In researching To Sell Is Human, Pink found that the mean for all workers, no matter what their jobs, was that 41 percent of their time was spent in a “saleslike” mode. The increasing role of entrepreneurs in the economy only heightens reliance on effective salesmanship, he says, and workers can no longer rely on being capable at only one task at work.

The writing process transformed Pink, too. “I stop and think a little bit before doing things and really ask myself, Am I taking another person’s perspective? and What can I do to take the other person’s perspective? I think writing this book improved my listening skills considerably.”

Carrying Ideas Forward

People as well as disparate ideas influence Pink. He credits his wife, Jessica Lerner, as the “most influential person in what I do.” With each book, Lerner reads “every sentence of every draft every time.” Besides management consultant-author Allen, others who “contribute a tile to a Pink mosaic” include entrepreneur and best-selling author Seth Godin, organizational psychologist and author Adam Grant, and Harvard professor and creativity scholar Teresa M. Amabile.
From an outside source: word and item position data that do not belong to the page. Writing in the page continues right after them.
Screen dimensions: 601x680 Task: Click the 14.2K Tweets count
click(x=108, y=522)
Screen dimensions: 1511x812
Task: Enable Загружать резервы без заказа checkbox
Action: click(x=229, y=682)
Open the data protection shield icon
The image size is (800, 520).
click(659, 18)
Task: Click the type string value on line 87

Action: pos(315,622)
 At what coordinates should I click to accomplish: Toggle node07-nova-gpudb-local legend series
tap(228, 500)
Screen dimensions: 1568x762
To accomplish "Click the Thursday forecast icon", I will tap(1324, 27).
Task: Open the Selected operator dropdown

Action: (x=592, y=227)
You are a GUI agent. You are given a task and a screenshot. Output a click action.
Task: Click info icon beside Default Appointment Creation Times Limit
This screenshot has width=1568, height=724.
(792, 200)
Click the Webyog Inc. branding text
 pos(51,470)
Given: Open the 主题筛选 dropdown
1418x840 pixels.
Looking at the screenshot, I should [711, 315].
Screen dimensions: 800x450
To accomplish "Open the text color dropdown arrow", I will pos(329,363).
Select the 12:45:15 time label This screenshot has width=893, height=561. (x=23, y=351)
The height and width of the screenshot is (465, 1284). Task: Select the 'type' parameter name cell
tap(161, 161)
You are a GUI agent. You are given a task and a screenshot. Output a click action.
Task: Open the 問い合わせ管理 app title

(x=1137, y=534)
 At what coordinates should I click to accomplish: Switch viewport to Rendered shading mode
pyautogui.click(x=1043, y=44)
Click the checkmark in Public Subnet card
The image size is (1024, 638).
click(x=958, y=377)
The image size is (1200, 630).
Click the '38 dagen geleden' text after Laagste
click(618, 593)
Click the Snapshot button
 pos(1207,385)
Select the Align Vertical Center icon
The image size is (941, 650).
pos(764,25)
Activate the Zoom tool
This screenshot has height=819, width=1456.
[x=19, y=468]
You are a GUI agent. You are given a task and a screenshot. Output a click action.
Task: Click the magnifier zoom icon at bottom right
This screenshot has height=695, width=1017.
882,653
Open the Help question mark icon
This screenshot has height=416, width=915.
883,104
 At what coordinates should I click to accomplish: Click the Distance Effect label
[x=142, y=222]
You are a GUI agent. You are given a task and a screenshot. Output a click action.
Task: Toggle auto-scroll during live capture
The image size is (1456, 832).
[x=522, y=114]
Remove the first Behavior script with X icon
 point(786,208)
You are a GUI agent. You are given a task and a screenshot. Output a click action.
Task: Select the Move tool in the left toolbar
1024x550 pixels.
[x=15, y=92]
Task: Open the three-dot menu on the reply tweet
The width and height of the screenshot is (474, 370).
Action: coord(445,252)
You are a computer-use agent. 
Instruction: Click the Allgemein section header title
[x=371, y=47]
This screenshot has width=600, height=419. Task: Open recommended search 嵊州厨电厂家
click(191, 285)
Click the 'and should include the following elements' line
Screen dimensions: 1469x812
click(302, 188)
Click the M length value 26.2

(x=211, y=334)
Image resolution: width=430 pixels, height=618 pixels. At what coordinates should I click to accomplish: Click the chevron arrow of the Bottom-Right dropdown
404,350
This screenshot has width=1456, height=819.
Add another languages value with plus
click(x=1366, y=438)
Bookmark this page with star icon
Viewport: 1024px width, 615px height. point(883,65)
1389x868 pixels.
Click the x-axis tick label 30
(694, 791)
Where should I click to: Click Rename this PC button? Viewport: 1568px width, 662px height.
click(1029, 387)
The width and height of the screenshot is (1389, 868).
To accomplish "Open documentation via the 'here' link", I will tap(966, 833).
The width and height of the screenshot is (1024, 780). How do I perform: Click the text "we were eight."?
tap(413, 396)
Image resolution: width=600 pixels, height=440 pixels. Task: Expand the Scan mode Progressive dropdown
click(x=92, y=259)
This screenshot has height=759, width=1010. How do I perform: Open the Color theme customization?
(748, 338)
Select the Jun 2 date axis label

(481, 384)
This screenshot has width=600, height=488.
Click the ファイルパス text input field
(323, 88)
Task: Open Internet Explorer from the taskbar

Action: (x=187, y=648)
His children influence his work, too. “They help me see the world through fresher eyes and also at some level not to be sappy. I want to do stuff that I’m proud of, but I also want to do stuff that maybe they’ll be proud of someday.”

Pink’s writings always begin with analytical thinking, something he says he does better when pacing or running. But once Pink starts writing, he shuns all distractions and often dons earplugs. At the end of the day, however, the earplugs come out, and the Washington Nationals radio broadcast snaps on. His son, Saul, is an even more rabid fan (Pink’s dream vacation is to take Saul on a game tour of all the Major League parks one summer); his two daughters, Sophia and Eliza, not so much.

He chuckles when he allows that inertia is the main reason the Pinks remain in the D.C. area. “There are great things to do here, and our kids are really happy here. The other hidden benefit of Washington for us is that a lot of people come through Washington, so we’re able to see a lot of our friends we might not otherwise.”

There is no inertia in his work, however. In Drive, Pink suggested that successful people or enterprises should be able to form one sentence that defines what they do. For him, that sentence is: “He wrote a book to help people see their world a little more clearly and live their lives a little more fully.”

To do that, he keeps gobbling up ideas that strike his fancy and then allows them to speak to each other and to his curiosity.